The SN (Savin and Norov) was an aircraft machine gun manufactured in small numbers in the Soviet Union before World War II.

The gun was intended to achieve a higher rate of fire than the ShKAS, while using the same 7.62×54mmR cartridge. In order to achieve this goal, the barrel and bolt moved in opposite directions. Sources vary as to high a rate of fire was actually achieved. One indicates "more than 3600 RPM" while others give the 2800–3000 RPM range.

== History ==
The SN gun was designed in 1934-1935 by I.V. Savin (И.В. Савин) and A.K. Norov (А.К. Норов). According to a Western source, it was offered to the VVS, which rejected it in 1936. Soviet sources indicate that the SN machine gun was installed in the wings of three Polikarpov I-16 aircraft in January 1939; these planes were given the designation I-16 Type 19 and they took part in the Winter War. The gun was also supposed to be installed in a propeller-synchronized mounting in the I-16 Type 20.

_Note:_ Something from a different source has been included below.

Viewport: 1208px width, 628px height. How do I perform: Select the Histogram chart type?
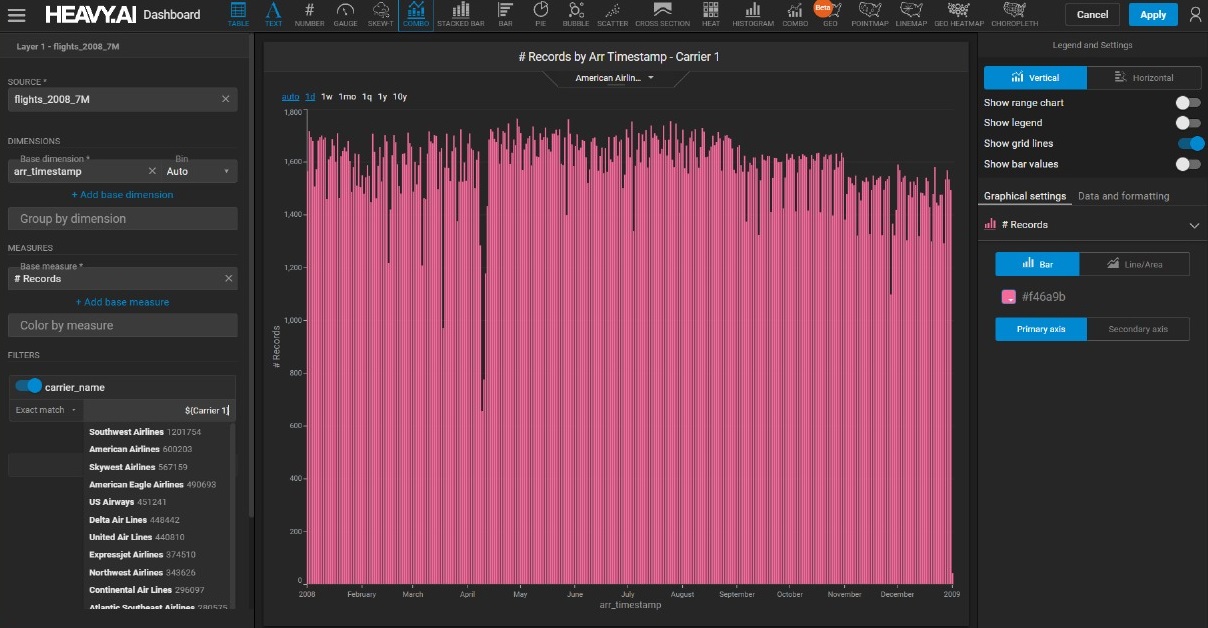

Although four planes were built in this configuration, they did not go into service; the Type 20 designation was then reused for I-16 aircraft only armed with ShKAS guns, but capable of carrying drop tanks.

A further type I-16 Type 22 was planned to be armed with four propeller-synchronized guns, two of which were supposed to be SN guns (and the other two ShKAS), but this type was apparently never built and was cancelled in August 1939. As with the UltraShKAS, the reliability of the SN machine gun was low, so it did not go into mass production.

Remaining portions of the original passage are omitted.